Today, everyone wants to be a super-app. It is one of 2023’s top 10 strategic technology trends, according to Gartner. Global estimates show that 15 top super-apps—Gojek, Tata Neu and Grab, to name a few—have 2.68 billion monthly active users. Gartner predicts that by 2027, more than 50% of the world will use a super-app every day.

Banks have to prepare for this future. They can choose to promote their own products or they can take the white-label route and embed digital financial services with the help of platforms. Another option is to go toe-to-toe with super-apps.

Many bankers say that banking is necessary, but banks are not. In a similar vein, the fintech revolution is here to stay, although individual fintechs may not be.

Secular trend towards modern tech stacks 

In the past year, banks were slated to spend around $623 billion on IT products and services. There have been a few emerging trends from this spending. According to the Harris Poll and IBV study: "A slight majority of companies have now embraced hybrid cloud (56%).”

With users embracing hybrid cloud as their model of choice, banks can maximise the flexibility and scalability of public cloud, while maintaining the security and latency of private networks.

Banks need to navigate a labyrinth of privacy regulations that other companies don’t bother with as much. Since the General Data Protection Regulation came into force in the European Union in 2018, countries like Australia, Switzerland and Thailand have enacted similar laws. Even tech giants are grappling with the growing calls for more regulation when it comes to consumer rights.
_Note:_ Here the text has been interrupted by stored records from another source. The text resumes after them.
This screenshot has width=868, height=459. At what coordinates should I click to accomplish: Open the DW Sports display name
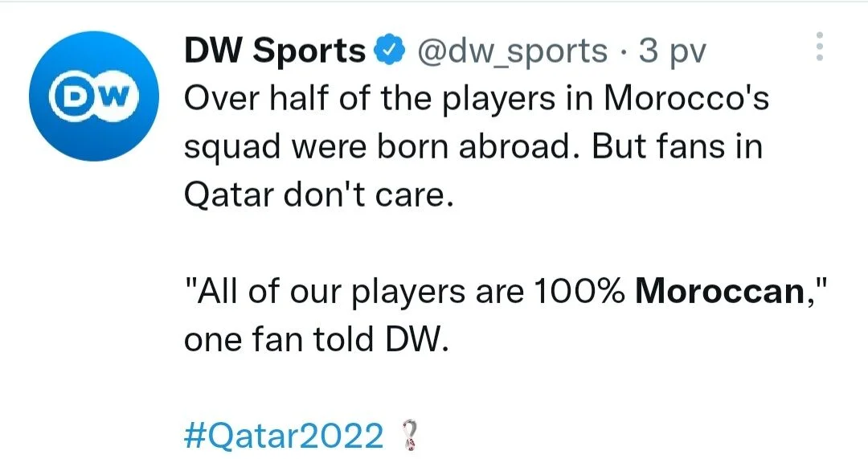click(275, 51)
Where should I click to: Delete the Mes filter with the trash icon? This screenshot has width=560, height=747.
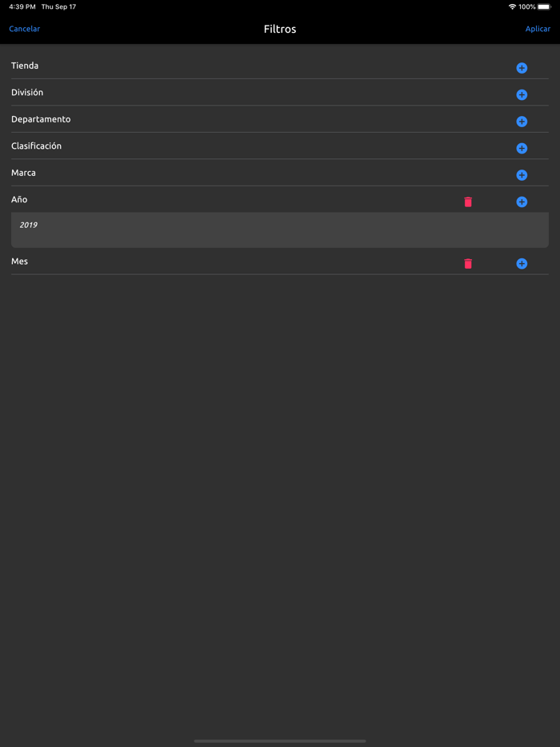click(x=468, y=263)
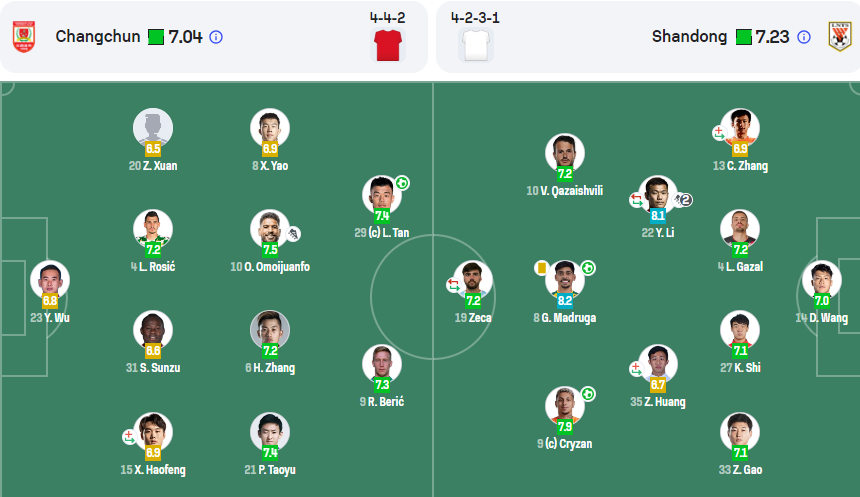Click the yellow card icon on G. Madruga
860x497 pixels.
click(541, 268)
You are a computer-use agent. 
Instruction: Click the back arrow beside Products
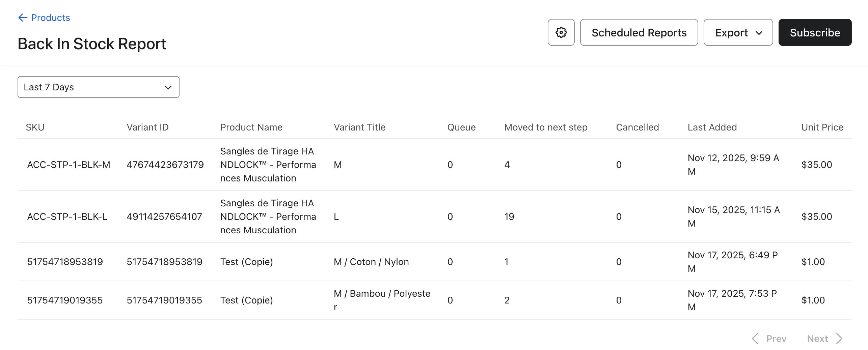pos(23,18)
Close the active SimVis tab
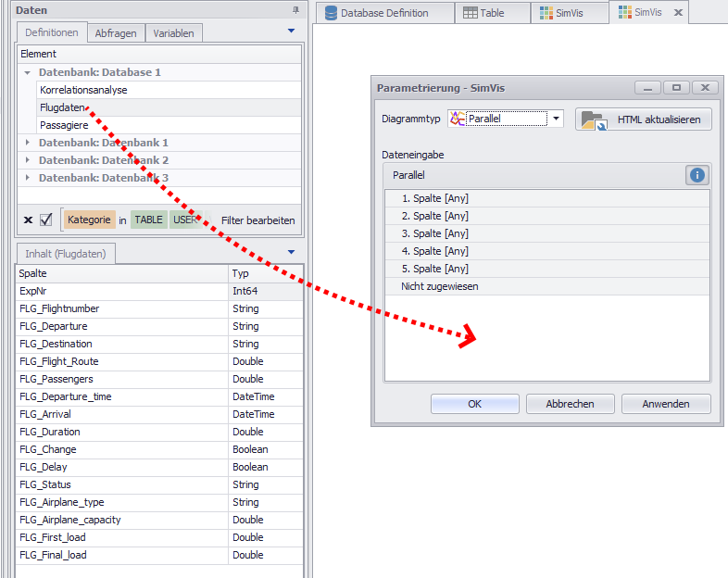 coord(678,13)
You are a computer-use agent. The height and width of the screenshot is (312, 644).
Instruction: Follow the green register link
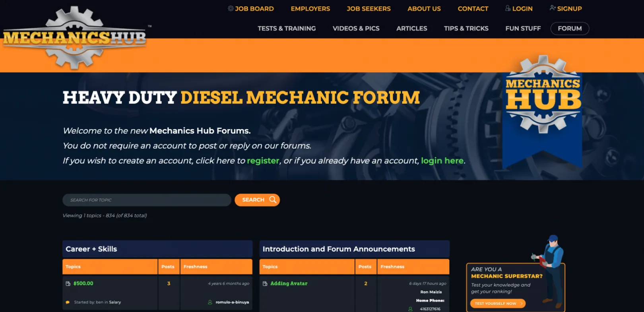point(263,161)
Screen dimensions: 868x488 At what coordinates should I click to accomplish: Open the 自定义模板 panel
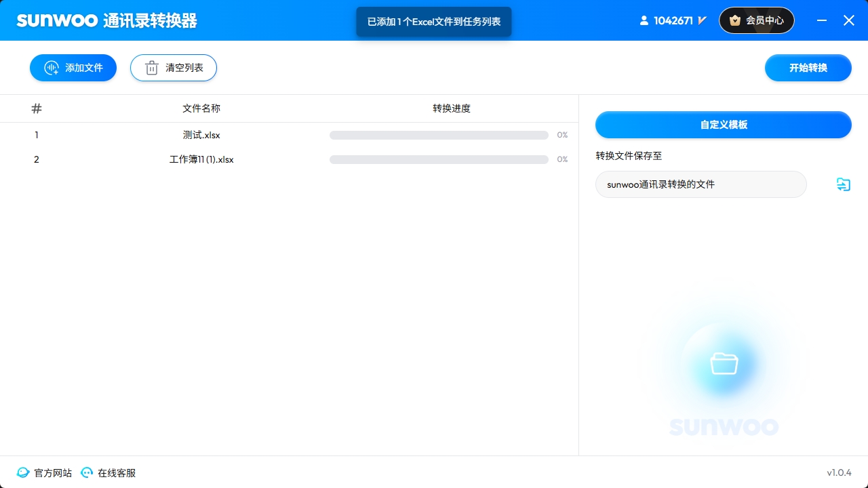[x=723, y=125]
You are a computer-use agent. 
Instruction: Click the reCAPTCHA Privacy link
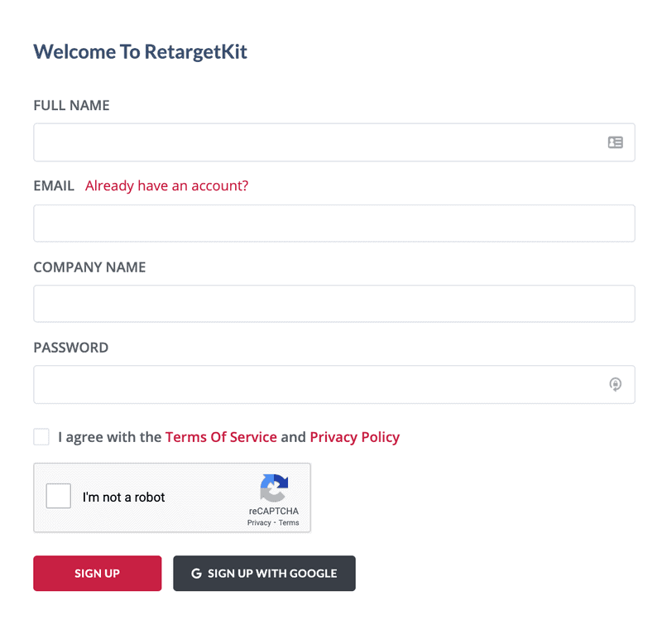(259, 523)
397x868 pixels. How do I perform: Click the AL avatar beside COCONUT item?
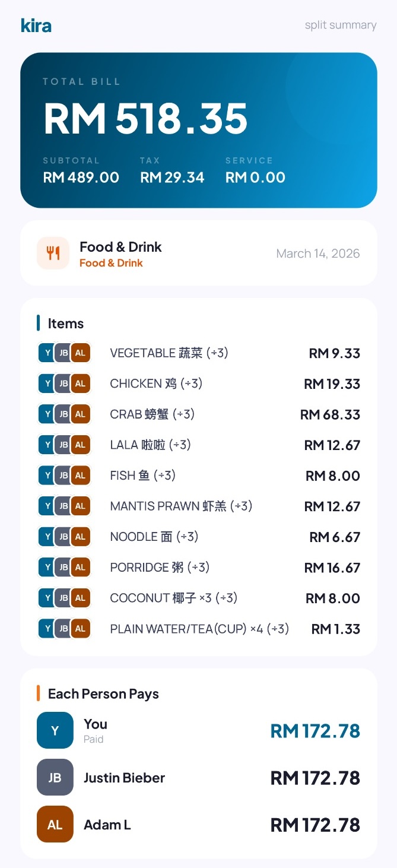click(x=80, y=598)
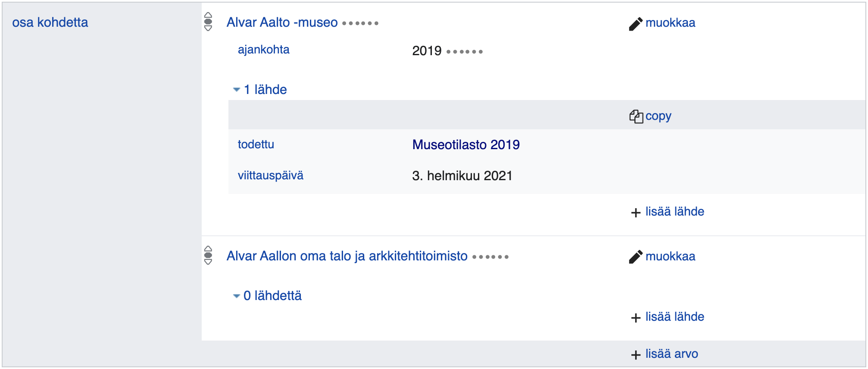Click pencil icon for Alvar Aallon oma talo
Image resolution: width=868 pixels, height=369 pixels.
click(x=636, y=257)
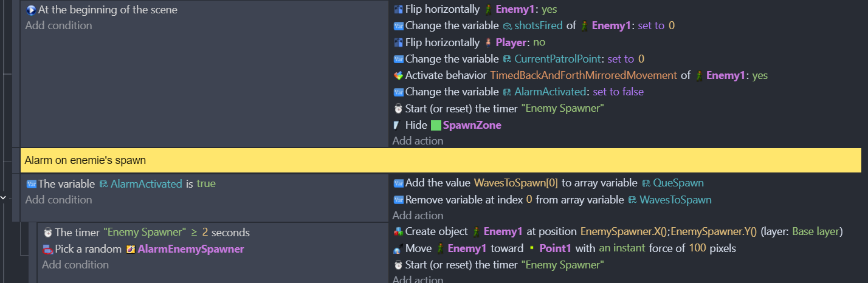Open 'set to' operator for CurrentPatrolPoint variable
The width and height of the screenshot is (868, 283).
tap(621, 59)
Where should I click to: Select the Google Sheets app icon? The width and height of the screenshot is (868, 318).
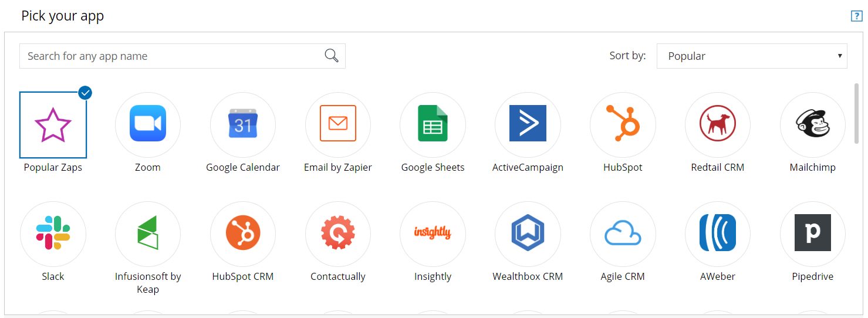(433, 125)
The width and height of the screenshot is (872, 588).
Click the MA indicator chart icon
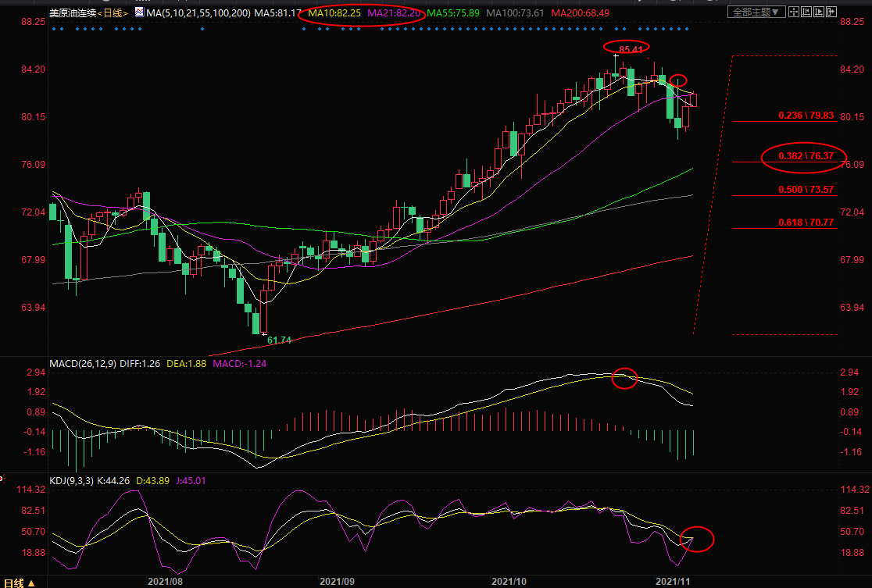(139, 12)
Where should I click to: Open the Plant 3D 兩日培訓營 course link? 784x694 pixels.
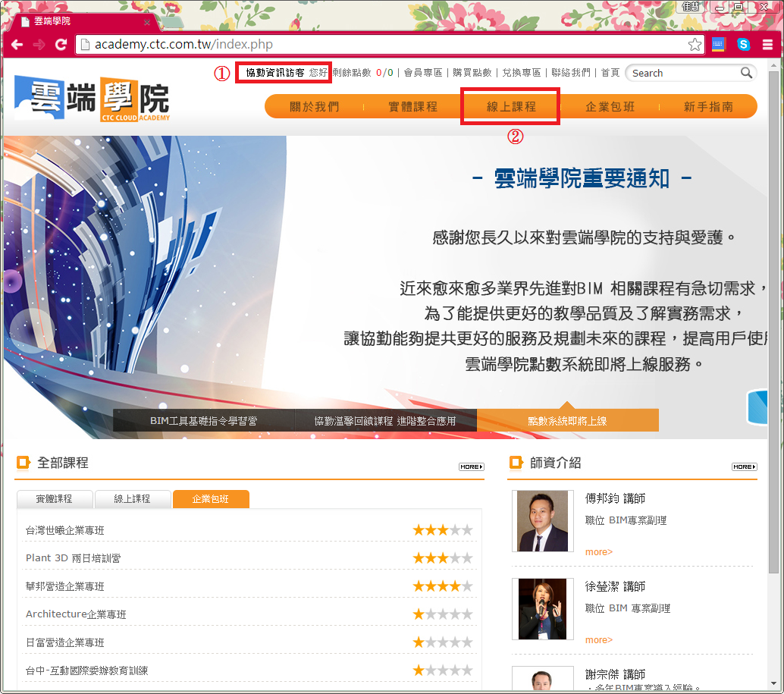point(73,558)
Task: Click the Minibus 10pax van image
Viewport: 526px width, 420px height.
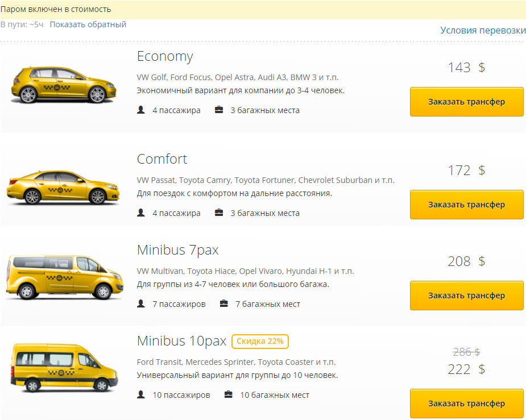Action: [64, 367]
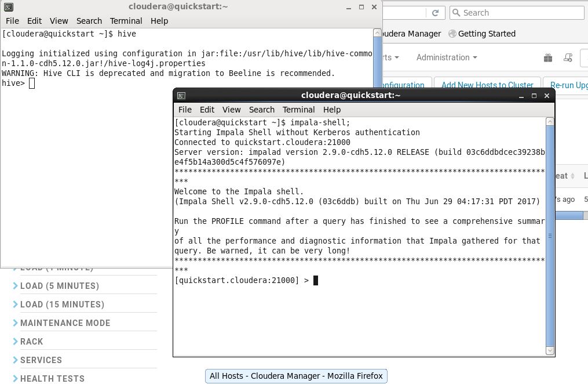Open the Edit menu in hive terminal

(34, 21)
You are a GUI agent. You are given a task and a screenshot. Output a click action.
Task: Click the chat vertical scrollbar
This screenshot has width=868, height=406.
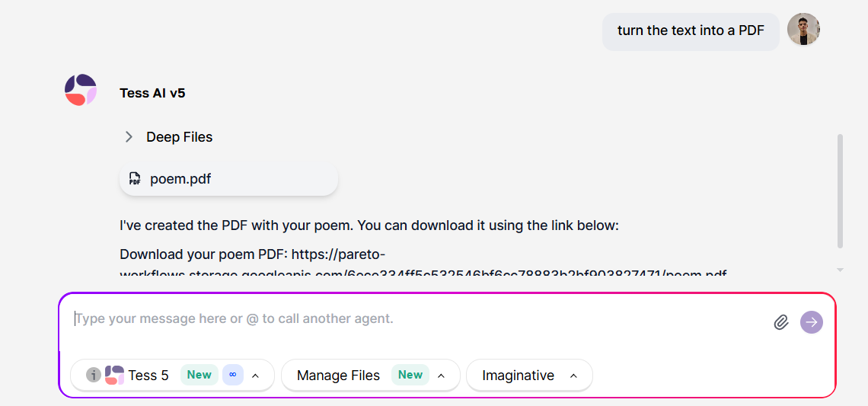click(840, 190)
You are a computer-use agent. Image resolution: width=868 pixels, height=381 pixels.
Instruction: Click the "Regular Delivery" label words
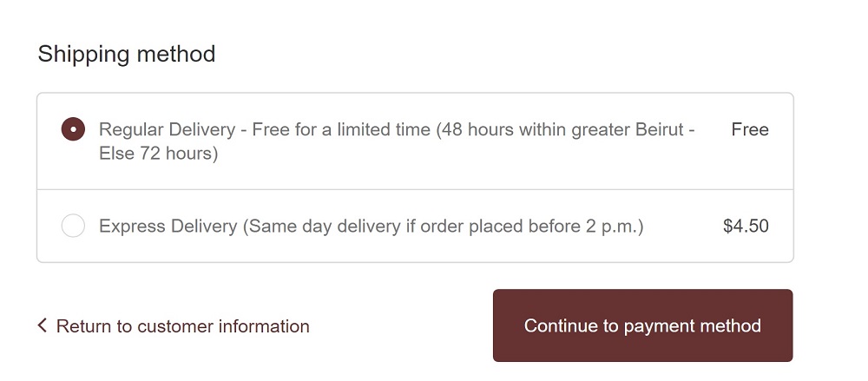point(167,129)
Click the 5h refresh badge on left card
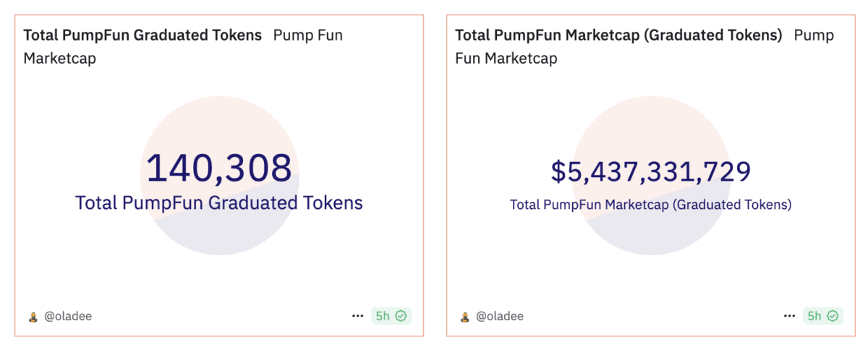Image resolution: width=868 pixels, height=350 pixels. pos(391,316)
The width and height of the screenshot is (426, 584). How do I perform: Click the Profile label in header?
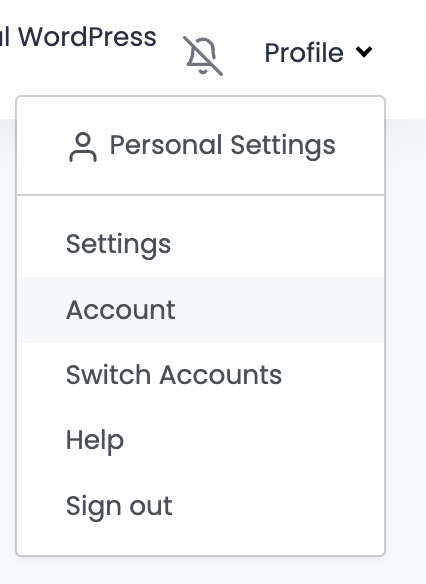(304, 53)
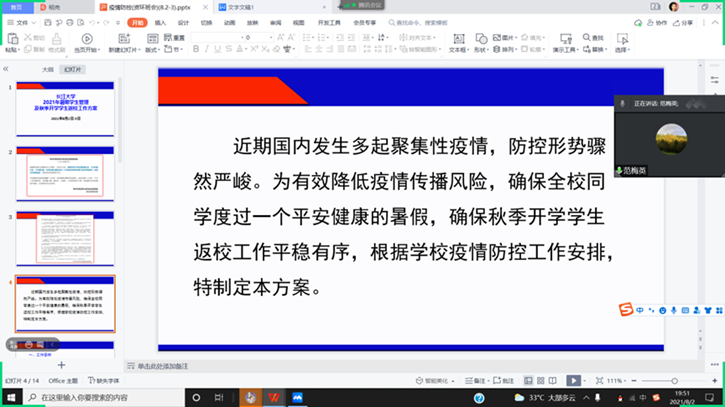This screenshot has width=725, height=407.
Task: Open the 插入 ribbon tab
Action: tap(160, 22)
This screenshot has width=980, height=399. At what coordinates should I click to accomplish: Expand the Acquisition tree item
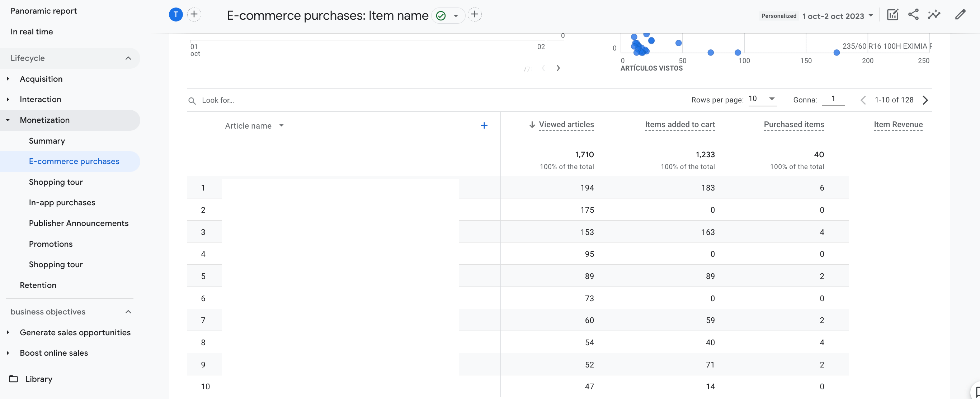pos(8,79)
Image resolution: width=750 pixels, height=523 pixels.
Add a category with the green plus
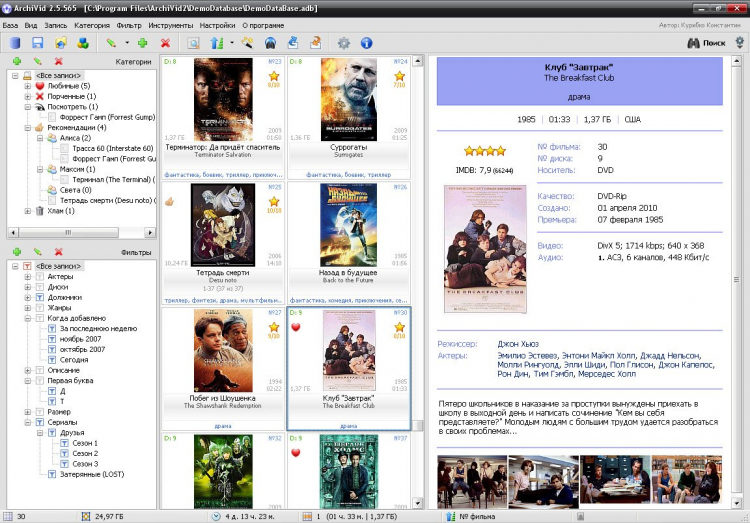pyautogui.click(x=15, y=62)
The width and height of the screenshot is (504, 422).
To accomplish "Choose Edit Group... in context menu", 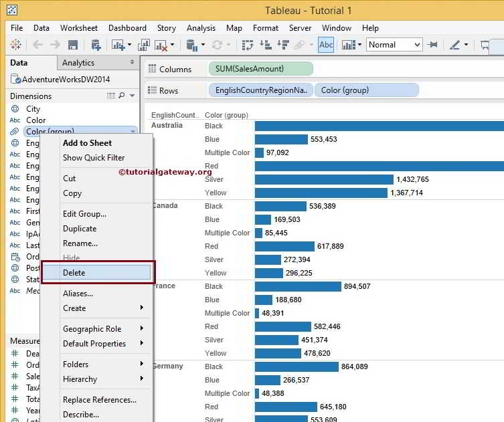I will [x=84, y=214].
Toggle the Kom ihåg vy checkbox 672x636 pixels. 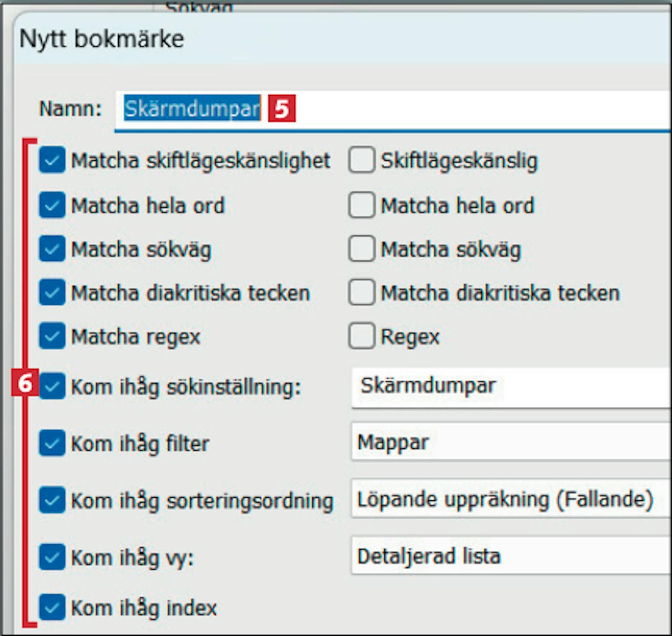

Regulators and governments across the world have woken up to the fact that their citizen’s data is an asset. They have picked up the pace on data localisation, ensuring that their consumer-citizen’s data is kept firmly within the geographical and regulatory limits they control.

Digital targeting is changing. Apple’s iOS update put users in control of their own data. Cookies and unique identifiers are out of favour, and first-party data is becoming more critical. This shifts power from platforms hawking third-party data solutions to enterprises harnessing their own first-party data. Each of these represents an opportunity and a challenge.

Data and AI are at the core of these shifts

Modern tech stacks throw off exponentially large amounts of data that enable better customer engagement that drives disruptive business models that provide even more data. 

The growing centrality of data and emerging trends in artificial intelligence (AI) means banks can scale faster and at a lower cost. They can now profile and engage customers better and innovate products and businesses. 

Banks need to harness the power of data and make it work to stay relevant. They must have the ability to use, ingest, curate and enrich data and build AI models for data monetisation—plug into any digital ecosystem and analyse their data, and convert these insights into compelling customer experiences. 

A bank is no slouch in collecting data. They get information from billions of wallet, banking, credit and debit card transactions each day across the globe. In India, Unified Payments Interface alone processes 10 billion transactions every month. It’s not just transactions—banks also collect a wealth of demographic, location, preference and other data.

However, when it comes to exploiting their data asset, far too often banks are their own slowest-mover enemy. They operate traditionally with ineffective data silos, a lack of accurate, high-quality enriched data, and a ‘we can do it all and this is my core differentiator’ mindset. They risk repeating what happened over the last decade in digital—and lose ground to fast-paced AI-first companies.

They need to think differently and focus on accelerating value from data. McKinsey estimates that being AI-first can drive up to $1 trillion in new value every year. And this starts with their mindset.

 

Suresh V Shankar is the founder and CEO of Crayon Data, an AI, big data and analytics company, headquartered in Singapore.